The violence is another indication of the growing strength of the Taliban-led insurgency, especially in Afghanistan's east, where the outpost near the village of Wanat was breached by militants on Sunday. Nine Americans were killed in the deadliest incident for U.S. forces in three years.

On Tuesday, the insurgents drove out the handful of police left behind to defend government offices in the village, but 50 more officers were deployed Wednesday and soon regained control, senior provincial police official Ghoolam Farouq said.
Yep, the surge worked (Not! And it took Brainiac Bush about five yrs. to figure out how many troops should have been there originally.) but despite Hitch's statement

I dare say the word of that [his imaginary "battlefield defeat"] would have spread to Afghanistan fast enough and, indeed, to other places where the enemy operates.

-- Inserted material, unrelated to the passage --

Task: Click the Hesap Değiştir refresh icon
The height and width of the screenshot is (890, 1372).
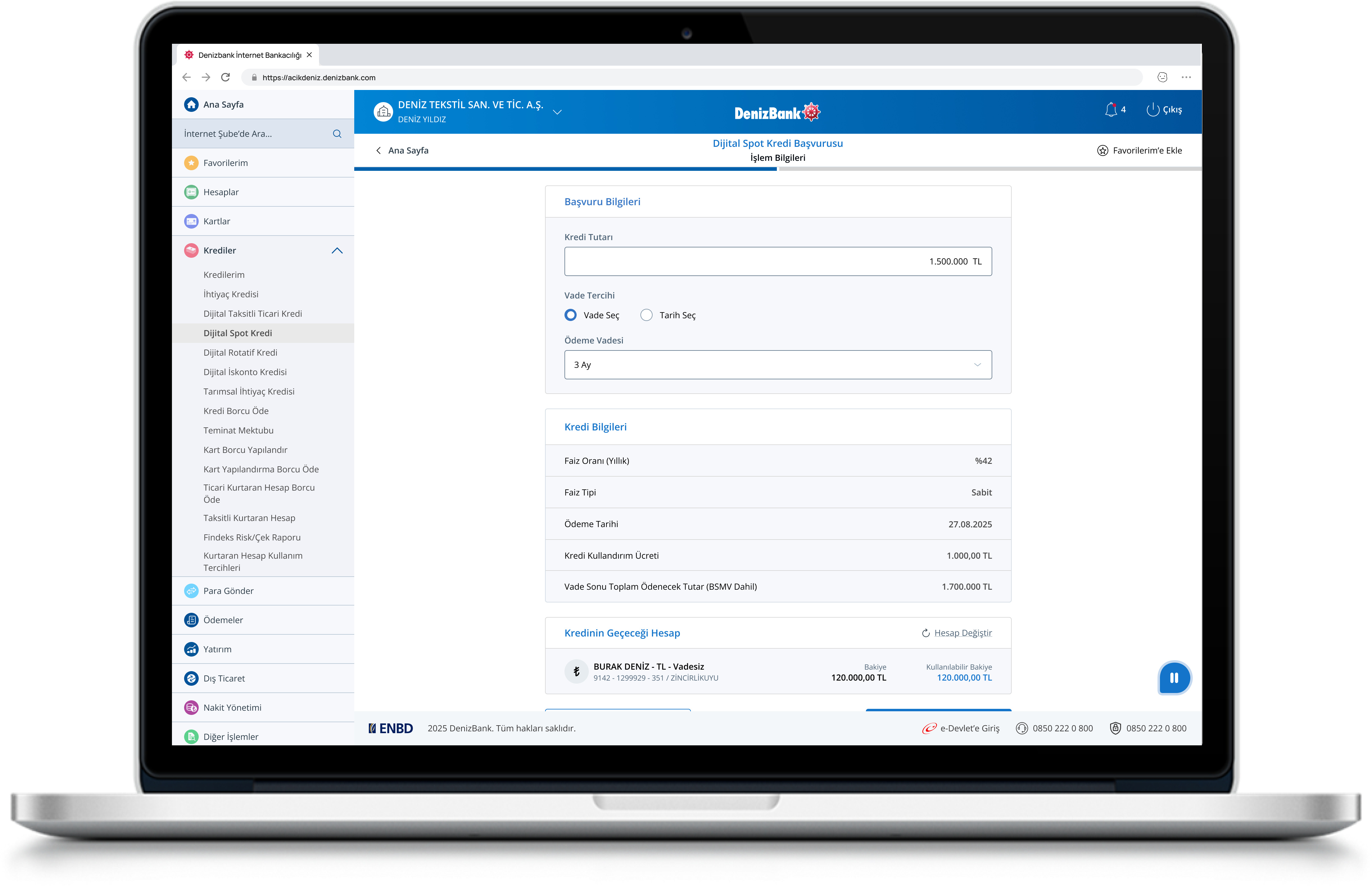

Bear this in mind next time you hear any easy talk about "the hunt for the real enemy" or any loose babble that suggests that we can only confront our foes in one place at a time

the "insolent" (his word) Afghans have continued to attack, & apparently w/ some effect.

Elsewhere in the frontier region, NATO launched artillery and helicopter strikes in Pakistan after coming under insurgent rocket fire, officials said.


The retreat from the eastern outpost will be considered a victory by the insurgents, and comes after a spate of security setbacks for President Hamid Karzai's government, including a spectacular Taliban jail break in the southern Kandahar province in June that freed about 900 inmates, and a spike in attacks alongside the border with Pakistan.

In response, Karzai has stepped up his rhetoric against neighboring Pakistan, whose lawless tribal areas adjacent to Afghanistan serve as sanctuaries for al-Qaida and other militants.

Karzai blames the attacks — including suicide bombings and cross-border raids — on Pakistan's intelligence service, alleging they are behind the insurgency in Afghanistan. Pakistan denies the charge saying Karzai is trying to create "an artificial crisis" to deflect attention from his own failings.

The accusations have pitched relations between these key U.S. allies to their lowest point since [the] U.S. invasion of Afghanistan in 2001.

The security experts here at Just Another Blog™ are not worried that United Snakes forces will actually do anything about Pakistani aid & comfort to the "insurgent forces," as they point out that Pakistan has nuclear weapons, & therefore the paper tiger Americans will not dare make any serious moves, but will continue artillery strikes & aerial bombardment from safety, like the cowards they are.

If any one was worried that U. S. forces would be taking on Pakistan as well as Iran before Election or Inauguration Day, relax. However, our security staff does fear that in exchange for Bush taking more mangos off their hands, the Indian gov't. may be persuaded to jump ugly w/ the Pakistani intelligence services.

The White House has now revealed the full extent of the historic agreement reached with India.

In return for American help with its civilian nuclear programme, India will export mangos to the US.

So that is uranium and plutonium for India and exotic fruits for America.

Of course, I am mischievously conflating two separate agreements, but it is not hard to see how the Indians feel they have got the better part of the bargain.
Please excuse the mischievous conflation. We're working on reducing it. Step One: Admit you have a problem.